● **How to complete this task**: Please reproduce word for word the stretch of the eTick.ca article below that begins at the words "Collaborators include academic" and stops after "Department of Health.".

As the Spring thaw begins, ticks are becoming active again. The eTick.ca citizen science tick-monitoring platform created by Dr. Jade Savage of Bishop’s University’s Biology Department has been upgraded and is ready to expand to Ontario and New Brunswick, thanks to the financial support of the Public Health Agency of Canada.
Using the eTick.ca platform, members of the public who find ticks on animals, humans or in various habitats can submit a picture of the tick to have it identified by trained personnel, notably to learn whether the tick they found belongs to a species susceptible of transmitting Lyme disease or not.
In addition to discovering what species of tick they have found, users will see their record appear in real time on a map to better outline the area of distribution of the various tick species in Quebec, Ontario and New Brunswick. With this information, residents can gain insight on the prevalence of tick species in precise areas of those three provinces.
“The current context of rapid environmental changes requires new approaches to monitor modifications in wildlife distribution, especially for groups of medical relevance such as ticks,” explains Dr. Savage. “With eTick.ca we created an online tool to directly engage Canadians to participate in this monitoring effort. In exchange for the submission of tick pictures on our platform, we provide each contributor with rapid identification and public-health information about the species collected. It’s a win-win situation where our knowledge of tick species distribution is improved, and members of the public gain insight about whether the type of tick they have found may pose health risks or not.”
Collaborators include academic partners Dr. Manisha Kulkarni of the University of Ottawa, Dr. Claire Jardine of the University of Guelph, and Drs. Stephen Heard and Joe Nocera of the University of New Brunswick as well as key personnel from the Laboratoire de santé publique du Québec, the Institut national de santé publique du Québec, Public Health Ontario, and New Brunswick Department of Health.

● **Material provided**:
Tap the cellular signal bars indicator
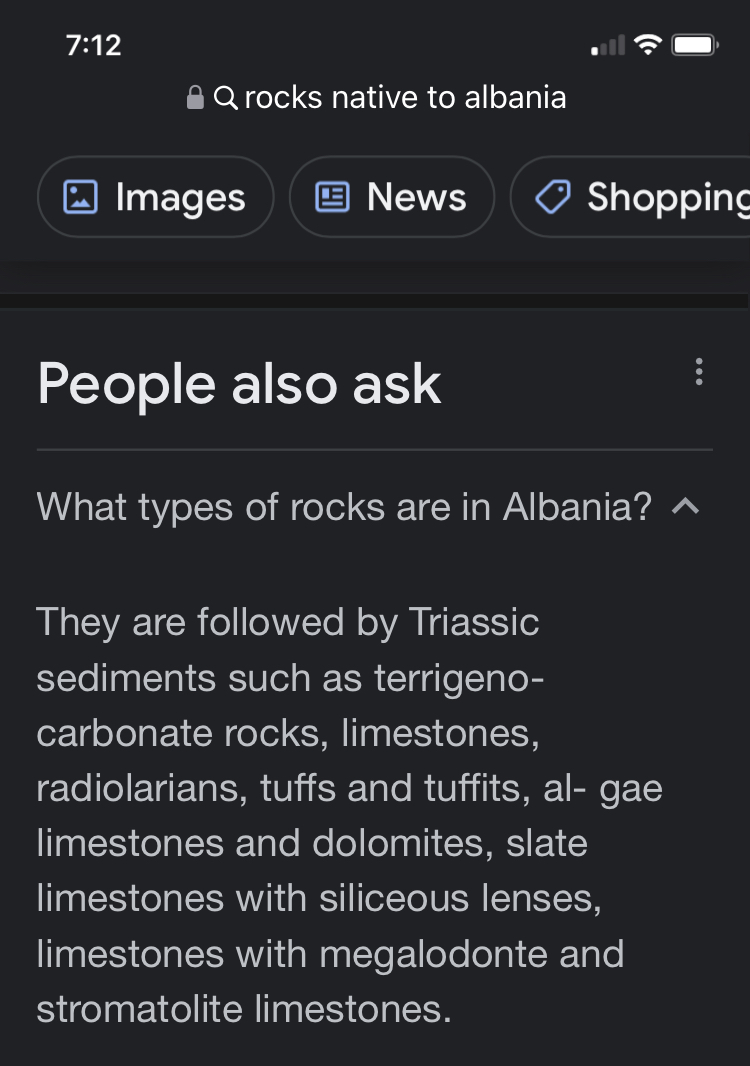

● **Worked solution**:
Collaborators include academic partners Dr. Manisha Kulkarni of the University of Ottawa, Dr. Claire Jardine of the University of Guelph, and Drs. Stephen Heard and Joe Nocera of the University of New Brunswick as well as key personnel from the Laboratoire de santé publique du Québec, the Institut national de santé publique du Québec, Public Health Ontario, and New Brunswick Department of Health.